The writing standard, on the whole, was high, though some entrants were somewhat slack in their presentation and grammar. It is possible English is not their first language and if that is the case, they have done admirably. I then apologise for ‘nit-picking.’

The topic allowed the writers an opportunity to let their imaginations take wing. I am not sure whether some of the articles were genuine crits of places which, if they do exist, clearly should long ago have locked their front doors, while their owners retired to lick their wounded egos and hopefully learn from their misdemeanours!

I would imagine, though, that in many cases writer’s licence was freely exercised. This genre opens a positive Pandora’s Box of wicked and fun possibilities. Many of the competition entrants seem to have availed themselves of an opportunity to be creative, and spit venom happily; someone using a sharp turn of phrase can never be accused of being dull.

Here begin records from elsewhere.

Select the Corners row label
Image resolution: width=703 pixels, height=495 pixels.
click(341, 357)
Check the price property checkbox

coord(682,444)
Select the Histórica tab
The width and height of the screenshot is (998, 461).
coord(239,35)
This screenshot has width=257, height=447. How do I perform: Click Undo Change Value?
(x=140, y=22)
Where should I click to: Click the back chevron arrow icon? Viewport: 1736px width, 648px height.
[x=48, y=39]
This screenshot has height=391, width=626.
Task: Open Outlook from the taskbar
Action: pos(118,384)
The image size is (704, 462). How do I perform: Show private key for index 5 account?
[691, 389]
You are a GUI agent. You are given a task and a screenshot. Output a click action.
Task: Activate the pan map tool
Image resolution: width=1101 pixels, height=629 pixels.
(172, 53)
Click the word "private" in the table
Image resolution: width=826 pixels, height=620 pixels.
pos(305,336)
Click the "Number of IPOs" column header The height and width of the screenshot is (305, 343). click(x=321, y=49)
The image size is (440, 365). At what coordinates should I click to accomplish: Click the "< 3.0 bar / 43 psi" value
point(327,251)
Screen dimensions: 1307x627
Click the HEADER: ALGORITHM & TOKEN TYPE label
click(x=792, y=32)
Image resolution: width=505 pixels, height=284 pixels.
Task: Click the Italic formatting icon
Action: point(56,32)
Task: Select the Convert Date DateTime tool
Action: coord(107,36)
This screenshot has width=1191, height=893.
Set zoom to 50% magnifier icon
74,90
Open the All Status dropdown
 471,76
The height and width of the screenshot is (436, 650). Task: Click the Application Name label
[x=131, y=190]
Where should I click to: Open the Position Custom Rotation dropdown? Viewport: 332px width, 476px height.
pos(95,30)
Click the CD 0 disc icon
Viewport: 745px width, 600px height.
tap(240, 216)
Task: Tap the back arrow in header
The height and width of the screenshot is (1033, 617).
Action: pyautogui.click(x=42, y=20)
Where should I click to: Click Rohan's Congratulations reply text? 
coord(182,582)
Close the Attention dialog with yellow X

‘The Little Red Dot’ is a straight-forward critique, beautifully written, and bound to beckon anyone who reads it to sample the delights of Singapore at the first opportunity. By the same context, ‘Cheap Thrill Chills’ and ‘An Icy Breath in the Empire of the Dead’ can either lure or deter any would-be visitor to unusual attractions. While some might shudder in horror and keep their money in their wallet, others will be happy to fork out and revel in the consequences.

I feel every writer approached their task from a slightly different angle, and there were some delightful twists in their various tales. Some had certainly applied their minds.

That said, my choice of winners ….

First: ‘Hells Bells! An unholy adventure’ : for its sheer cleverness. The writer’s approach – a critique about the shortcomings of Hell, expressed by a human soul despatched there for a short sojourn is delightful. The juxtaposition of God’s response, pointing out the lessons to be learned, makes this piece both amusing and clever. (I would love to meet this writer!)

Second: ‘The Little Red Dot’ : for painting a vivid portrait of Singapore’s tourist attractions. Good descriptive writing is always a drawcard.

Third: ‘Trouble in Paradise’ : for a different take on how one can be affected when nature runs amock. The writer’s exploring how it played on her psyche elevated this piece.

Commended: ”Review of Fox and Hound Inn’ : I toyed with putting this in third place. It seemed a standard review, but the final paragraph elevated it into a very unusual take on the subject. Sadly, the grammatical errors which dot the article weighed against it.

Myrtle Ryan.
Retired reporter, Sunday Tribune, Durban, but still writing travel articles, both local and international, on a free-lance basis.